[20.12.2009]
Kurz vor Weihnachten ist der
vierjährige Abdul Malik zusammen mit seiner Mutter aus Tschetschenien zur
Behandlung zu uns gekommen. Als die Mutter Reisig im Garten verbrannte
explodierte eine im Erdreich liegende Mine. Von dieser Explosion hat Abdul
Malik schwere Verbrennungen im Gesicht, eine erhebliche Deformation der
Ohrmuschel und eine funktionsbehindernde
Kontraktur im Handgelenk, die nicht angemessen in seinem Heimatland behandelt
werden können. In den nächsten Tagen beginnen wir mit den ersten Operationen.
Malik vor seiner ersten Operation.
[04.02.2010]
Malik, unser neuer Patient, kann nach seiner ersten Operation am 4. Februar aus dem Krankenhaus entlassen werden. Die Operation der Verbrennungen im Gesicht ist gut verlaufen. Alles ist gut verheilt. Zusammen mit seiner Mutter sammelt Malik nun neue Kraft in der placet Wohnung für die nächste Operation: Ende Februar soll die funktionsbehindernde Kontraktur im Handgelenk behandelt werden.

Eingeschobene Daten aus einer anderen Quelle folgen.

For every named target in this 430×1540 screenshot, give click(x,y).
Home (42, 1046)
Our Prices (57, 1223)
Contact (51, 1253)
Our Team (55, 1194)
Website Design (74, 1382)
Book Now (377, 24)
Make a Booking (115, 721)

Malik und seine Mutter vor der ersten Operation.
[26.05.2010]
In fünf Operationen haben wir Malik, unserem kleinen Patienten aus Tschetschenien, die Mundwinkel, die Wangen und die Augenwinkel korrigiert. Auch die Behandlung der linken Hand ist nun so weit fortgeschritten, dass Malik wieder mit der Krankengymnastik in der Manufraktur beginnen kann.
Malik beim Verbandswechsel in der Klinik von Prof. Peter.
[25.06.2010]
Malik und seine Mutter sind am 20. Juni wieder zurück nach
Tschetschenien geflogen. In insgesamt fünf Operationen hat das placet-Team
Malik die Mundwinkel, die Wangen und die Augenwinkel korrigiert. Da die
Behandlung und der Heilungsprozess der linken Hand so gut verliefen, konnte
Malik während seines Aufenthaltes in Deutschland mehrmals an der Krankengymnastik
in der Manufraktur teilnehmen.
Malik und seine Mutter mit Prof. Peter, Ronny Kammer
und Ekkehard Maaß (Deutsch-Kaukasiche Gesellschaft)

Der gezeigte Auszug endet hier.